Atendendo a estes fatores julgamos que a aplicação de uma taxa para a prestação do serviço policial suprarreferido, numa lógica de moderação da procura do serviço, aumentando inevitavelmente o preço, resultará numa elasticidade da procura face ao preço, pouco significativa, traduzida numa ligeira diminuição da utilização deste serviço. Acreditamos que a oneração deste serviço implicará a desistência de um considerável número de queixas que se reportam a factos corriqueiros, que nem sempre são crime, de queixas infundamentadas de crimes de menor gravidade e que claramente não apresentam as circunstâncias necessárias para se ir a tribunal e mesmo de algumas queixas falsas, apresentadas com o intuito de obter contrapartidas de várias naturezas. Todavia, se os

valores e interesses violados forem importantes para o cidadão, este não deixará de reportar a queixa-crime pela simples existência de um custo logo no início do processo.
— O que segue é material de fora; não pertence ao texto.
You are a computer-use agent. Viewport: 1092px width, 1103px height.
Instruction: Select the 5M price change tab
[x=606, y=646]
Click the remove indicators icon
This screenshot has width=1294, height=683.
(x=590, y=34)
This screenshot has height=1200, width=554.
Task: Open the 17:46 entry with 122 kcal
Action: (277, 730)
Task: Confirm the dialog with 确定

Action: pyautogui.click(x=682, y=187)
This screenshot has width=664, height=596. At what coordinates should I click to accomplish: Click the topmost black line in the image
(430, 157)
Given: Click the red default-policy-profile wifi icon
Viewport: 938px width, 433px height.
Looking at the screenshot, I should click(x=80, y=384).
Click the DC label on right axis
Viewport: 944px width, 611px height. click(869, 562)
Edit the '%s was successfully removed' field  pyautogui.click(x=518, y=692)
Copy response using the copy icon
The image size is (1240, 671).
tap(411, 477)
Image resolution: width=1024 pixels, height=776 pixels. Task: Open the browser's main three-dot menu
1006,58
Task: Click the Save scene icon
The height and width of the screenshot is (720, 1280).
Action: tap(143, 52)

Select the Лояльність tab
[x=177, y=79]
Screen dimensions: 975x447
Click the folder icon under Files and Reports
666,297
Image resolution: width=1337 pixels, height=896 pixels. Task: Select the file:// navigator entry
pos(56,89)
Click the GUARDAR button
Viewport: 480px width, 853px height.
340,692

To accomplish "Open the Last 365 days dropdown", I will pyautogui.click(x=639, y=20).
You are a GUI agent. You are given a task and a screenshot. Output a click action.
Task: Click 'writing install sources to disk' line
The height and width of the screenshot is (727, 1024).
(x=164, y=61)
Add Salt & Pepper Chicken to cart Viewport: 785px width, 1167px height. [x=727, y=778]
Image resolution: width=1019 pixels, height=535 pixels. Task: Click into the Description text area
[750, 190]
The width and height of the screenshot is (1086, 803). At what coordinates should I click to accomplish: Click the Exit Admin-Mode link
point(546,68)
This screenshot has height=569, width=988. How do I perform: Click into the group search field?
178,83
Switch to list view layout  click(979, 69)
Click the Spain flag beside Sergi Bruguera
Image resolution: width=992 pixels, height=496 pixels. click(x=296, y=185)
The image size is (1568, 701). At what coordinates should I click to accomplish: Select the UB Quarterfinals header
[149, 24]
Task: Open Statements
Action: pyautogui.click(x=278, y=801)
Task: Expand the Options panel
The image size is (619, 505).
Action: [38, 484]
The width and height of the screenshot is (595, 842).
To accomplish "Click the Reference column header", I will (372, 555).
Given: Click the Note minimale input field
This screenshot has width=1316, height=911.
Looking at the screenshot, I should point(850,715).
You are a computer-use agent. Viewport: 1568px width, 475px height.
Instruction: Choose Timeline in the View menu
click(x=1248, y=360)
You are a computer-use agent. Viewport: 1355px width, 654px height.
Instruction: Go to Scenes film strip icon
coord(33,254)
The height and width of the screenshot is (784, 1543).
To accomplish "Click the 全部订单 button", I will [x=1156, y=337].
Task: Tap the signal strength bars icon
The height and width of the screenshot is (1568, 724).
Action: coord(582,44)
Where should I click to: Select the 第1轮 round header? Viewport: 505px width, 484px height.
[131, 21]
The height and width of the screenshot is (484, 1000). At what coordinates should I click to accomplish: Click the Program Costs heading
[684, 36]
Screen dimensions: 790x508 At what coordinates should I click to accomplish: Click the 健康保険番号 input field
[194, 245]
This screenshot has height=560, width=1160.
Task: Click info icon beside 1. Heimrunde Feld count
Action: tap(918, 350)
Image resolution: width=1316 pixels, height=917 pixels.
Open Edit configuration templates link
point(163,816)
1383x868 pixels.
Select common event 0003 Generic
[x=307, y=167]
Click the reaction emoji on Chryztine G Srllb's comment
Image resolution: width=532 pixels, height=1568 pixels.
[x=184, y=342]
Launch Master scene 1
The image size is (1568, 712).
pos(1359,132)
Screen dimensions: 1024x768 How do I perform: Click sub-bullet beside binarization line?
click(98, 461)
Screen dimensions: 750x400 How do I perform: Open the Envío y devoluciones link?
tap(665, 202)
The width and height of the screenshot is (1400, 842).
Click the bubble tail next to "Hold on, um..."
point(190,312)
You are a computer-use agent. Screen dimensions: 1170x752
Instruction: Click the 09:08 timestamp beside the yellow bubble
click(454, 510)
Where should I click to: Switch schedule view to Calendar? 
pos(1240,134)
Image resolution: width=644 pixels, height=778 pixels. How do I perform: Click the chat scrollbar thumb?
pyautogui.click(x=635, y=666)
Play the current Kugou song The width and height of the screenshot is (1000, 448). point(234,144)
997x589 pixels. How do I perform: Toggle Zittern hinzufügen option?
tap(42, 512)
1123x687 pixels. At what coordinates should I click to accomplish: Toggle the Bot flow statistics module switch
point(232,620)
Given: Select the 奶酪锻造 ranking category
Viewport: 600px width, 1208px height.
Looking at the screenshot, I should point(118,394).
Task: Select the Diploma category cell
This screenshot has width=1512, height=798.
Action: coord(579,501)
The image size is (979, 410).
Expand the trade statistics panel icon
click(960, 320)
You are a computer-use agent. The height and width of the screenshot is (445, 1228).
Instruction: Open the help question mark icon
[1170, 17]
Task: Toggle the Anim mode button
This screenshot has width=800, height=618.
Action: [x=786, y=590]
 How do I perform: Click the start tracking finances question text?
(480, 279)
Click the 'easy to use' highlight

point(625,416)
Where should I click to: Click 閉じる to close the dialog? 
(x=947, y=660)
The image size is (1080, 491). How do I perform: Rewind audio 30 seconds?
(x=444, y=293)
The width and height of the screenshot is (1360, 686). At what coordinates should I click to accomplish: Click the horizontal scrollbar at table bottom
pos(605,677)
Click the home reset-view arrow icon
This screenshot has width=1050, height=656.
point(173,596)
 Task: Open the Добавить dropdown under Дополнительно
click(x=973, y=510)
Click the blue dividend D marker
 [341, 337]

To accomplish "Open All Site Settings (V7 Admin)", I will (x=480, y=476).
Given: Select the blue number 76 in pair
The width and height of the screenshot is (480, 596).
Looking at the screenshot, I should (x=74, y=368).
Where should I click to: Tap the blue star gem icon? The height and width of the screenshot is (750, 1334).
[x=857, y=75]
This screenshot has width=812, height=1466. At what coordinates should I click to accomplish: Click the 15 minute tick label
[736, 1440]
Será irreal considerar que o serviço de receção de queixas pela Polícia possui um grau de elasticidade zero, ou seja, que a procura é perfeitamente inelástica, pois caso tal fosse verídico não seria necessário e sensato considerar a presente proposta de tributação, pois o objetivo não é aumentar a receita, mas responsabilizar e moderar o consumo, reduzindo a procura “desnecessária”. A introdução deste mecanismo, à semelhança da introdução das taxas moderadores no Sistema Nacional de Saúde, irá reduzir a procura como é esperado, pois, por um lado, tem esse mesmo objetivo. Todavia, o que se pretende não é distanciar a justiça dos cidadãos que dela necessitam efetivamente, mas diminuir a procura, criando um mecanismo de triagem inicial, efetivado pelos comportamentos dos próprios cidadãos, que realizaram uma análise numa lógica custo-benefício e se adaptaram de forma célere e no curto prazo, a essas circunstâncias. O fim último será melhorar a qualidade da justiça, atribuindo prioridade e meios aos casos essenciais e graves, de modo a aumentar a eficácia do sistema de justiça e aperfeiçoar o acesso à justiça pelos cidadãos que saem excessivamente prejudicados pela morosidade dos tribunais.

Desta forma, estima-se que a existência de um custo para o cidadão, decorrente do recurso a este serviço policial implicará uma ligeira retração na sua procura, moderando assim o acesso por quem dele não necessita, o que subjacente, traduz uma melhoria da qualidade do serviço e benefícios ao nível da eficiência. Acreditamos que esta melhoria da qualidade advém da melhoria das informações prestadas pelos cidadãos, pela importância do processo e do maior incentivo para a realização do trabalho policial.